There are few people with a more consistent track record each year than Wilson Asset Management. A big part of that performance is Chief Investment Officer Chris Stott.
He is one of the main individuals responsible for generating strong performance for the WAM listed investment companies (LICs) including the WAM Microcap Limited (ASX: WMI) portfolio, which delivered a 28.9% return before fees in FY18, and the WAM Research Limited (ASX: WAX) portfolio which delivered a return of 14.5% before fees in FY18.
Last year Chris Stott made a number of predictions for Livewire about what would unfold in FY18 including a peak for house prices, retail shares to struggle, official rates staying on hold and synchronised global economic strength.
Here are some of his predictions for FY19:
Global economic growth to continue
Mr Stott believes that President Trump's cuts, along with increasing interest rates, will boost US growth in the short-term. Although he said that conditions are the best since the GFC, the US is currently in the mid-to-late part of the cycle.
Free-to-air TV will continue its run
WAM has been banging the drum for Nine Entertainment Co Holdings Ltd (ASX: NEC) and Seven West Media Ltd (ASX: SWM) for a while. Those two shares have been strong performers since reporting season five months ago. He expects continued performance as advertising agencies are finding it hard to measure marketing returns on the digital platform, so are preferencing free-to-air TV for now.
Rebounding retail sector
Amazon has been a looming shadow on many Aussie retail shares. However, its initial arrival isn't as bad as feared, yet the share prices of retailers are still down.
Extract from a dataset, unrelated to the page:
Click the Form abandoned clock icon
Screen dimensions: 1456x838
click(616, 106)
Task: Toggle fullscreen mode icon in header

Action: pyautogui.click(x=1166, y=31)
Mr Stott believes some consumer discretionary shares may outperform due to their low earnings multiples and the Aussie consumer being in good health.
House prices won't crash
Despite some people fearing the worst for the housing market, Mr Stott thinks this gradual fall will be the worst of it. He believes population growth and an undersupply of homes will mean that house prices will be essentially flat over the next three years.
Banks will outperform
The Royal Commission has been a real drag on the share prices of Commonwealth Bank of Australia (ASX: CBA) and others in 2018. However, the banks are now trading on the cheapest price to book ratio in many years. When you add in dividends the banks could outperform the market according to Mr Stott.
Price/earnings ratios to contract
Many of the ASX's top growth shares have grown profit nicely, but their earnings multiples have gone up much more. The rising global interest rate could have a negative impact on many of these shares. He named Altium Limited (ASX: ALU) and WiseTech Global Ltd (ASX: WTC) as two that could suffer.
Foolish takeaway
I would agree with most of those predictions, obviously p/e ratio contraction could hurt quite a few shares, so that could be something to be wary of.
However, if I had to pick one to disagree with it would be house prices. I don't think prices will drop 50% in the next 12 months, but I'd be surprised if prices weren't down at least around 10% in three years' time due to rising interest rates and a large amount of loans turning from interest only into capital & interest repayments.